Creed(42)

“I am?”

“Yeah,” I clipped.

“You believe that, I’ll give you her number. You call Chelle. Ask why she divorced me.”

I hitched a hip just as I put a hand to it and asked flippantly, “That’ll be interesting, Creed, what’ll she tell me?”

“That she filed for the same reason you lost your mind tonight. She filed when she found out why I insisted on naming our kids. She filed because of why I named our kids those names. And she filed because she was done bein’ married to man who was in love with a f**kin’ ghost.”

It took effort but I just managed to ignore his verbal blows pummeling the breath clean out of me.

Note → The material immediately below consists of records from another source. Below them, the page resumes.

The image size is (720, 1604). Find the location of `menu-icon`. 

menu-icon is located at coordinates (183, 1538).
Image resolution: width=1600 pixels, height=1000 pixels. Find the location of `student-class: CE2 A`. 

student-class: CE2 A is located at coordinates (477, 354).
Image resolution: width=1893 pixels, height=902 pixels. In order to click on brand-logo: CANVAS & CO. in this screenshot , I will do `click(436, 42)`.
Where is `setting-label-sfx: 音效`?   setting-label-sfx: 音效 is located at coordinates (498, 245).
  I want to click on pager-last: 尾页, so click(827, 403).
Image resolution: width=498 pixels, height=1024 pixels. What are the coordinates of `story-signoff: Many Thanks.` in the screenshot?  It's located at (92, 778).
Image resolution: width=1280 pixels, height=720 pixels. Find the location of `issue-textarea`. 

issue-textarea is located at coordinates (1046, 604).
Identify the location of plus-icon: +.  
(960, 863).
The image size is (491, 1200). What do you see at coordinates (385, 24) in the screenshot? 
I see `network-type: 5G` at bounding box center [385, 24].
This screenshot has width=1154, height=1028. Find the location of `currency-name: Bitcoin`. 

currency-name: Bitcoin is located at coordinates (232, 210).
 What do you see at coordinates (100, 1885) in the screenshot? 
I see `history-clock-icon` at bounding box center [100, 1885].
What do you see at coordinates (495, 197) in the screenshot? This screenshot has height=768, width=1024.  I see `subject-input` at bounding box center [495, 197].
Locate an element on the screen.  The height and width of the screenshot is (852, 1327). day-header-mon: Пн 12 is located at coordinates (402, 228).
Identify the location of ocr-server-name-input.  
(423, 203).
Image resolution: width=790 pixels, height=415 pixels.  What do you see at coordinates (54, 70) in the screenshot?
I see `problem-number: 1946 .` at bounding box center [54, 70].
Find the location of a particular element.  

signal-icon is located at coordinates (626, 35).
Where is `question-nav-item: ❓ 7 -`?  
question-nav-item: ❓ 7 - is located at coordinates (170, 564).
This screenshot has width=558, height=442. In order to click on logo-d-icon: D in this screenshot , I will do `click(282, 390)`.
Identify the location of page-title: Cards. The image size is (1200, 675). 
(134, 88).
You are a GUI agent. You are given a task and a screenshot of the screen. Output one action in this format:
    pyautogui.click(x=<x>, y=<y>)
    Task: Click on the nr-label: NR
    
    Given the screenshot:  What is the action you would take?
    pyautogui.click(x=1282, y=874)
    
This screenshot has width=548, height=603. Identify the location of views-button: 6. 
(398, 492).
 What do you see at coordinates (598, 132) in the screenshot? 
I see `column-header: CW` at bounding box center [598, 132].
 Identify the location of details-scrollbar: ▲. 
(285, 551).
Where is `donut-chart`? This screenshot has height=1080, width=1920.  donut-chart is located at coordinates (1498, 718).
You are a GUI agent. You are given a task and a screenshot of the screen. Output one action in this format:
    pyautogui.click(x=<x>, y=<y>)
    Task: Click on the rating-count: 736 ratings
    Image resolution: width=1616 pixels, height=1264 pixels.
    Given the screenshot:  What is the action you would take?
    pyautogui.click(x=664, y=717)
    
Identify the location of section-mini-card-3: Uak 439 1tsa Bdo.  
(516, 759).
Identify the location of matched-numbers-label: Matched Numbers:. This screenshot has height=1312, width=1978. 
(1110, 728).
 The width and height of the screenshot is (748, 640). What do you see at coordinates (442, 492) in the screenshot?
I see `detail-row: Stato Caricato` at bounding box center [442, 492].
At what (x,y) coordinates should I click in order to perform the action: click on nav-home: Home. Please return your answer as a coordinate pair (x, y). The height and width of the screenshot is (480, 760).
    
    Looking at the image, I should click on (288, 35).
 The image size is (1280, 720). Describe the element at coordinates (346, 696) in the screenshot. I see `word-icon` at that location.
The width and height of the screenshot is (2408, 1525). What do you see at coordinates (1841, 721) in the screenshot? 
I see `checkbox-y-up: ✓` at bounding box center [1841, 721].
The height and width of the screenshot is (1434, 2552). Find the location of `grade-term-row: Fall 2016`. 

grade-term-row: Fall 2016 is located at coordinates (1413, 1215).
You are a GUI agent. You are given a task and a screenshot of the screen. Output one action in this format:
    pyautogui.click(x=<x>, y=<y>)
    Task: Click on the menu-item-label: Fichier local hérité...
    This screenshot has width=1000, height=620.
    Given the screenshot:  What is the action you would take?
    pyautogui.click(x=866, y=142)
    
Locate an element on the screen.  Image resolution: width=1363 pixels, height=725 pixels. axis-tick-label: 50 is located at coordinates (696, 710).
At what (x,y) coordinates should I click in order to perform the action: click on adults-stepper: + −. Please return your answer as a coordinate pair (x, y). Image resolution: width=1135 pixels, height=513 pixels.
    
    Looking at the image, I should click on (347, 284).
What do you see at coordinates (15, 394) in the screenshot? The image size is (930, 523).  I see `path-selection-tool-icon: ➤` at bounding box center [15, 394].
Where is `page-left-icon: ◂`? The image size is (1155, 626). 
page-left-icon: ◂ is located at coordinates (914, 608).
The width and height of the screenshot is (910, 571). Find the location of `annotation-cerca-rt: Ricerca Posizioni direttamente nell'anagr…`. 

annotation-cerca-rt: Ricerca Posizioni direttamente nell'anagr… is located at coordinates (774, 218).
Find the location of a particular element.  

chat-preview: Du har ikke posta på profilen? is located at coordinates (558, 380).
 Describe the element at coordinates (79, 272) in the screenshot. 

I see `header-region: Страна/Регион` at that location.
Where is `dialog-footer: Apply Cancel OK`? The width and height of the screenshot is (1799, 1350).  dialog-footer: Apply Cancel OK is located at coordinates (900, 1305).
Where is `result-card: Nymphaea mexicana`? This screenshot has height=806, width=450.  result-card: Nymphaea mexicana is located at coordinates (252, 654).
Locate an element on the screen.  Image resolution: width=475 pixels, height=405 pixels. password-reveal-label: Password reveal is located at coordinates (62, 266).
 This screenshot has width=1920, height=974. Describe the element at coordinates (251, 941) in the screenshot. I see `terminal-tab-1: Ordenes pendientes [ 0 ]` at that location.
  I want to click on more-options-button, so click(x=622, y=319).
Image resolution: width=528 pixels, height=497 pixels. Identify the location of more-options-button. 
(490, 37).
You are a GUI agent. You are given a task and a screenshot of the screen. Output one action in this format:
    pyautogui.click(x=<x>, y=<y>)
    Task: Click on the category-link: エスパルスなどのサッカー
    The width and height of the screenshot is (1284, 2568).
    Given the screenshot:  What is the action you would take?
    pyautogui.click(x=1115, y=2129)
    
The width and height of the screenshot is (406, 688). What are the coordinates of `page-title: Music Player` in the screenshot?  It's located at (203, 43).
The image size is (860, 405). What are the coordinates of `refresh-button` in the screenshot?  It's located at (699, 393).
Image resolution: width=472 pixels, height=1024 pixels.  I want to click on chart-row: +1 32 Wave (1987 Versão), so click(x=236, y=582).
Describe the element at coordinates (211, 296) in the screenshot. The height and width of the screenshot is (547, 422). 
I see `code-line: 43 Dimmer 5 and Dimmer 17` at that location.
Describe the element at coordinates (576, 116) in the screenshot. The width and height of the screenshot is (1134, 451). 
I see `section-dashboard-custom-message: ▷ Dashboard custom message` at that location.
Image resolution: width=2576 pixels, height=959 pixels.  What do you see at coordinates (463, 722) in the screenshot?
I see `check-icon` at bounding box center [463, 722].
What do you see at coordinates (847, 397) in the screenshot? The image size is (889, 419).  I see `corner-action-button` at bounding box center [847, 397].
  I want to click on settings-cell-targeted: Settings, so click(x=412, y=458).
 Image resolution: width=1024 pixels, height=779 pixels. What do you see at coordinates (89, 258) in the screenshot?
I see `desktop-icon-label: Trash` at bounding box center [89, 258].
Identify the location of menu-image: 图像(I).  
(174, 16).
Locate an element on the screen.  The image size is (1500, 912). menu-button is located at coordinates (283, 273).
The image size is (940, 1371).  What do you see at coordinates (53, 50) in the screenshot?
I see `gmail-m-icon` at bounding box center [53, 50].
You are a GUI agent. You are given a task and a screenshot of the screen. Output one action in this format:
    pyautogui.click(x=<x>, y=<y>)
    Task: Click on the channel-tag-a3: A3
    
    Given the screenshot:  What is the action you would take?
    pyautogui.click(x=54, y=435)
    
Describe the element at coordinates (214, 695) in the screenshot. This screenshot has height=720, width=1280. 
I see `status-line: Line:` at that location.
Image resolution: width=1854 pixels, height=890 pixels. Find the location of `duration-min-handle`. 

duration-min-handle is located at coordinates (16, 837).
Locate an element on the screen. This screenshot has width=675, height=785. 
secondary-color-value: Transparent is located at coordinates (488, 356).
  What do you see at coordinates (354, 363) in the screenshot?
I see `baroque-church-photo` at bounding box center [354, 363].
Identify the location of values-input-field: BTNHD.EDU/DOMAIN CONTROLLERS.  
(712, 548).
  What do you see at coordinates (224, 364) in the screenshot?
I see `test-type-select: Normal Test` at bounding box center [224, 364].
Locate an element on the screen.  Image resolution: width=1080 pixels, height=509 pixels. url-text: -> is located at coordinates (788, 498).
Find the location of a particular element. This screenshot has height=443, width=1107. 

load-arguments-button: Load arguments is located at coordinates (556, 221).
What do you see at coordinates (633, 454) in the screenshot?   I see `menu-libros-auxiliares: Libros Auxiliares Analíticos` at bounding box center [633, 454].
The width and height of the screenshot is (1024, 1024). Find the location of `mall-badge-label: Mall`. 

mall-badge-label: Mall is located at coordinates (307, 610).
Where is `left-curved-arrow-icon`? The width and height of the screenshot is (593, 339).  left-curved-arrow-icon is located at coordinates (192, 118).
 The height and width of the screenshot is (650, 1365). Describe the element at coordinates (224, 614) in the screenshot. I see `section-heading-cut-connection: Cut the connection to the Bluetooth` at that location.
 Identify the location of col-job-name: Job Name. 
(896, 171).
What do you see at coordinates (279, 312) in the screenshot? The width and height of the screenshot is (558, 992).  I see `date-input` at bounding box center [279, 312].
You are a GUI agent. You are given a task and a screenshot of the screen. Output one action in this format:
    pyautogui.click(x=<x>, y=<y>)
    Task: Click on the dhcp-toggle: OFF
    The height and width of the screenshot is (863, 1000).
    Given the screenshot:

“So you’re an equal opportunity ass**le, doing that to her at the same time you did it to me,” I noted.

“Yep,” he agreed. “Still don’t give a f**k which is why it’s good she’s shot of me. Decent woman. Never should have done it to her. I got them, I got her part of them and I got you in them. The way I saw it, I had a lifetime of livin’ without what I most wanted, made certain I got all I wanted outta that. I like it like that and I’d do it again.”

Seriously, this dickhead could not be believed.

“You are an ass**le,” I bit off.

“Didn’t deny it. Live with it every day. You don’t have to repeat it.”

“How’d she find out?”

“I told her. On your birthday seven years ago. The one day she never got. The one day every year I’d get shitfaced hammered out of my mind, all alone, just me. Difference that year was she didn’t let me be. She pushed it. So she got it. All of it. Best thing that ever happened to her. Finally meant she could be free of the ass**le that’s me.”

“Lucky her, now she probably celebrates my birthday.”

“No,” he shook his head. “For me it was you. For her it was me.”

Fuck. Fuck. Fuck!

I ignored that and stated, “I wasn’t a ghost, Creed.” I motioned to myself with my free hand. “As you can see, I’m alive and well.”

“You were a ghost to me.”

“Your choice.”

“No it wasn’t,” he returned immediately. “Dig deep and you know it.”

I felt my eyes narrow, I leaned in and hissed, “I don’t know shit.”

“Know this,” he growled and turned his back to me. It was a move so surprising, I didn’t have a chance not only to retreat but even to brace.

At what I saw, I couldn’t control it. I sucked in a sharp, audible breath.

I’d drawn blood on his back as well as his neck and you could see other scratch marks.

None of them marred the tattoo that spanned the entirety of his skin.

A pier.

A lake.

A horizon.

The sun shining.

And along the pier a name spelled out in flowers up the indent of his lower spine.